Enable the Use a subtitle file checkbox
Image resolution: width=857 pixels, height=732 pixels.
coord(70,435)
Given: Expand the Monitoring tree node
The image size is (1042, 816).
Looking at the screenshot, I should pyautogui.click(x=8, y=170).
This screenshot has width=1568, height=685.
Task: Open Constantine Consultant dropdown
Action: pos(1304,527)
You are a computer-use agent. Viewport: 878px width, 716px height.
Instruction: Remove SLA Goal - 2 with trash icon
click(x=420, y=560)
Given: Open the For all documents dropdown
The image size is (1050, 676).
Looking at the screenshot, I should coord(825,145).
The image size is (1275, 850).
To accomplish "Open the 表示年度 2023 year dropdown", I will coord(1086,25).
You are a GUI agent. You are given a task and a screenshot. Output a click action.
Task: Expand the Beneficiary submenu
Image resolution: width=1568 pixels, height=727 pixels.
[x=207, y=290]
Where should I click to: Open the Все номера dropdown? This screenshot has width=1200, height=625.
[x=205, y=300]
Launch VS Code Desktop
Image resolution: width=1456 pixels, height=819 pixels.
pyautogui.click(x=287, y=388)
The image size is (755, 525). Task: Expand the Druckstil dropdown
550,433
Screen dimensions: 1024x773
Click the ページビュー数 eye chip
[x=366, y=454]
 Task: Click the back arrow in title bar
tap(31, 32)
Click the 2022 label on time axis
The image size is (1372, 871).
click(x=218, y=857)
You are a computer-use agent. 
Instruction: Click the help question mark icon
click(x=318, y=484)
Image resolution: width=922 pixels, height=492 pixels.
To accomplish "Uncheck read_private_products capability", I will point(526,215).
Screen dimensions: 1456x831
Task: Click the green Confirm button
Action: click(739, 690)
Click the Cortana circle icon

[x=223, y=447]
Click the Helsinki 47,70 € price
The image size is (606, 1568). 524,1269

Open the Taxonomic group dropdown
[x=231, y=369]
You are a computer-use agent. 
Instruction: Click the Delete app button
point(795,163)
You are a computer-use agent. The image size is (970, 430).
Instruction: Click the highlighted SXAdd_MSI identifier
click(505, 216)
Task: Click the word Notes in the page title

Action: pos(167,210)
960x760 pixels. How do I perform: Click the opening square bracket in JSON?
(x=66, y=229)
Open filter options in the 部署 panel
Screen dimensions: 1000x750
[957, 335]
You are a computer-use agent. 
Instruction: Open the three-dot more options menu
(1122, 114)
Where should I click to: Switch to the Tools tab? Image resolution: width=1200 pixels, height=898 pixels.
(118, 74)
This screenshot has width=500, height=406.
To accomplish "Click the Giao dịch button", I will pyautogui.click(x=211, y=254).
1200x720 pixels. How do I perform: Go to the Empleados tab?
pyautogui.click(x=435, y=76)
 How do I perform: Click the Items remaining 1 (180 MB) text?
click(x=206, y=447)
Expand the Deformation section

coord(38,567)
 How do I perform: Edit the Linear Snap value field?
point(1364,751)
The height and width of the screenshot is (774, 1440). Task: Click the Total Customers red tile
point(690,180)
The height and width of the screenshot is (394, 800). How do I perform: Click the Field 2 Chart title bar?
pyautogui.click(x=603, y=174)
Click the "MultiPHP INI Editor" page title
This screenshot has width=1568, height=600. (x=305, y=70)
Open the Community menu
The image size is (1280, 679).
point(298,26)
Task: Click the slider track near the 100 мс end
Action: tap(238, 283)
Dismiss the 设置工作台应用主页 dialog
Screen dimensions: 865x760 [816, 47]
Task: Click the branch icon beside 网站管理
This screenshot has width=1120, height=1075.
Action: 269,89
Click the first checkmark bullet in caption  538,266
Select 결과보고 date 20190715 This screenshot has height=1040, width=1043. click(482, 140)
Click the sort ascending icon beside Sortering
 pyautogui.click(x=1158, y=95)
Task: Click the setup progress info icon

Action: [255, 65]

◆ ◆ ◆ ◆

■ EXERCISE
Copy out every one of the records above word for word, with no changes.

■ SOLUTION TO THIS EXERCISE
Enable the Use a subtitle file checkbox
Image resolution: width=857 pixels, height=732 pixels.
coord(70,435)
Given: Expand the Monitoring tree node
The image size is (1042, 816).
Looking at the screenshot, I should pyautogui.click(x=8, y=170).
This screenshot has width=1568, height=685.
Task: Open Constantine Consultant dropdown
Action: pos(1304,527)
You are a computer-use agent. Viewport: 878px width, 716px height.
Instruction: Remove SLA Goal - 2 with trash icon
click(x=420, y=560)
Given: Open the For all documents dropdown
The image size is (1050, 676).
Looking at the screenshot, I should coord(825,145).
The image size is (1275, 850).
To accomplish "Open the 表示年度 2023 year dropdown", I will coord(1086,25).
You are a GUI agent. You are given a task and a screenshot. Output a click action.
Task: Expand the Beneficiary submenu
Image resolution: width=1568 pixels, height=727 pixels.
[x=207, y=290]
Where should I click to: Open the Все номера dropdown? This screenshot has width=1200, height=625.
[x=205, y=300]
Launch VS Code Desktop
Image resolution: width=1456 pixels, height=819 pixels.
pyautogui.click(x=287, y=388)
The image size is (755, 525). Task: Expand the Druckstil dropdown
550,433
Screen dimensions: 1024x773
Click the ページビュー数 eye chip
[x=366, y=454]
 Task: Click the back arrow in title bar
tap(31, 32)
Click the 2022 label on time axis
The image size is (1372, 871).
click(x=218, y=857)
You are a computer-use agent. 
Instruction: Click the help question mark icon
click(x=318, y=484)
Image resolution: width=922 pixels, height=492 pixels.
To accomplish "Uncheck read_private_products capability", I will point(526,215).
Screen dimensions: 1456x831
Task: Click the green Confirm button
Action: click(739, 690)
Click the Cortana circle icon

[x=223, y=447]
Click the Helsinki 47,70 € price
The image size is (606, 1568). 524,1269

Open the Taxonomic group dropdown
[x=231, y=369]
You are a computer-use agent. 
Instruction: Click the Delete app button
point(795,163)
You are a computer-use agent. The image size is (970, 430).
Instruction: Click the highlighted SXAdd_MSI identifier
click(505, 216)
Task: Click the word Notes in the page title

Action: pos(167,210)
960x760 pixels. How do I perform: Click the opening square bracket in JSON?
(x=66, y=229)
Open filter options in the 部署 panel
Screen dimensions: 1000x750
[957, 335]
You are a computer-use agent. 
Instruction: Open the three-dot more options menu
(1122, 114)
Where should I click to: Switch to the Tools tab? Image resolution: width=1200 pixels, height=898 pixels.
(118, 74)
This screenshot has width=500, height=406.
To accomplish "Click the Giao dịch button", I will pyautogui.click(x=211, y=254).
1200x720 pixels. How do I perform: Go to the Empleados tab?
pyautogui.click(x=435, y=76)
 How do I perform: Click the Items remaining 1 (180 MB) text?
click(x=206, y=447)
Expand the Deformation section

coord(38,567)
 How do I perform: Edit the Linear Snap value field?
point(1364,751)
The height and width of the screenshot is (774, 1440). Task: Click the Total Customers red tile
point(690,180)
The height and width of the screenshot is (394, 800). How do I perform: Click the Field 2 Chart title bar?
pyautogui.click(x=603, y=174)
Click the "MultiPHP INI Editor" page title
This screenshot has width=1568, height=600. (x=305, y=70)
Open the Community menu
The image size is (1280, 679).
point(298,26)
Task: Click the slider track near the 100 мс end
Action: tap(238, 283)
Dismiss the 设置工作台应用主页 dialog
Screen dimensions: 865x760 [816, 47]
Task: Click the branch icon beside 网站管理
This screenshot has width=1120, height=1075.
Action: 269,89
Click the first checkmark bullet in caption  538,266
Select 결과보고 date 20190715 This screenshot has height=1040, width=1043. click(482, 140)
Click the sort ascending icon beside Sortering
 pyautogui.click(x=1158, y=95)
Task: Click the setup progress info icon

Action: [255, 65]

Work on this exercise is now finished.